Ensuite, un ensemble de trente canons dits de l'ordonnance royale de 1732 est présenté. Ces pièces prestigieuses sont toutes décorées d'ornementations héraldiques et mythologiques et ce, de manière réglementée.

Les systèmes Gribeauval et Valée

Photo d'un canon du système Gribeauval exposé dans la cour d'honneur de l'hotel national des Invalides

A partir de 1764, les canons du système Gribeauval - du nom de son créateur - remplacent les canons classiques français. Cette artillerie nouvelle, plus maniable et mieux organisée, va exceller durant les guerres révolutionnaires et impériales. Napoléon Bonaparte, artilleur de formation, saura l'exploiter à merveille, notamment lors des deux campagnes d'Italie et des batailles de Friedland et de Wagram.

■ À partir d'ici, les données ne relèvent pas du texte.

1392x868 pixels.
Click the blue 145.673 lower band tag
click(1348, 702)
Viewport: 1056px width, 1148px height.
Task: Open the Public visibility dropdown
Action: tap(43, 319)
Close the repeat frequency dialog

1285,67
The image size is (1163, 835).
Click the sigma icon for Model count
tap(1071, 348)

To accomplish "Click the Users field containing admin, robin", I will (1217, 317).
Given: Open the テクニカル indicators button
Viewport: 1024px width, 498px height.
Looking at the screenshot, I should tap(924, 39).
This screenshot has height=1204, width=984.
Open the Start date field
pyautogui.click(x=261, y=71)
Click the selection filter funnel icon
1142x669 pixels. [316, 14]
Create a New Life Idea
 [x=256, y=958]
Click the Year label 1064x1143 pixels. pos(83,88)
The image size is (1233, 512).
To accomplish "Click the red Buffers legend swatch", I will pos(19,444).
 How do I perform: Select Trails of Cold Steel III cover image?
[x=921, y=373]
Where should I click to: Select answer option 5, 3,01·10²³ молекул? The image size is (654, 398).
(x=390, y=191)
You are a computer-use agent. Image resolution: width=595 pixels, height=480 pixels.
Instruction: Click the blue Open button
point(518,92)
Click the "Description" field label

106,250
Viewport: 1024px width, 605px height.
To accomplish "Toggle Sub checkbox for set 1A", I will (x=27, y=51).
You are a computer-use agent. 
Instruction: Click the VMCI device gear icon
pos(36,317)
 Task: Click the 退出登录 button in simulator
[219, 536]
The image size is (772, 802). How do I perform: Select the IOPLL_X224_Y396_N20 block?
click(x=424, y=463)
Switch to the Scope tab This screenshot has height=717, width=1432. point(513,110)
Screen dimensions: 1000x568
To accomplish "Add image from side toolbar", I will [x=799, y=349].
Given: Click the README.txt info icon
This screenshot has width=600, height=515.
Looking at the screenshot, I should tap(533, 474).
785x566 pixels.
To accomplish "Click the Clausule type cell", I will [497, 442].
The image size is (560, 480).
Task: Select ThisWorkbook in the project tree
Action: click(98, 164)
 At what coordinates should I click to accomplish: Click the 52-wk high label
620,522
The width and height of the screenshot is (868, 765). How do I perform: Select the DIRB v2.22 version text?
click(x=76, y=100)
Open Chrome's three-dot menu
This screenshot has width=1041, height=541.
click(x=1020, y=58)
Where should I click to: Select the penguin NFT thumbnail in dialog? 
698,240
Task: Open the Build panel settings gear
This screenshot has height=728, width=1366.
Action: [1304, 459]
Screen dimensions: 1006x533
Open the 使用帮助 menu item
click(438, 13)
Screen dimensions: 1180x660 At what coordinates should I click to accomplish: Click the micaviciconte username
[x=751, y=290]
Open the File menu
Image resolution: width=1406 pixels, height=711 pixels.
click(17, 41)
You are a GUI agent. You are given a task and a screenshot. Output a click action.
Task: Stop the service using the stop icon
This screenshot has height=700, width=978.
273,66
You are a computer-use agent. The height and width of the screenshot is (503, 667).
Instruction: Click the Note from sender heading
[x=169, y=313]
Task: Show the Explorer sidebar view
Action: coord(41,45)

A partir de 1825, le système Valée succède au système Gribeauval. Les canons de ces deux systèmes sont plus fonctionnels et moins ornementés que les canons classiques français.

Les mortiers et obusiers

Photo d'un mortier exposé dans la cour d'honneur de l'hotel national des Invalides

Les huit mortiers présentés ont été réalisés pour les sièges des guerres de la Révolution et de l'Empire. Aux angles de la cour sont exposés deux gros obusiers qui ont été conçus pour bombarder Cadix, lors du siège de cette ville en 1810 par l'armée française. Ils pouvaient tirer des obus à près de 6 kilomètres, performance sans précédent à l'époque.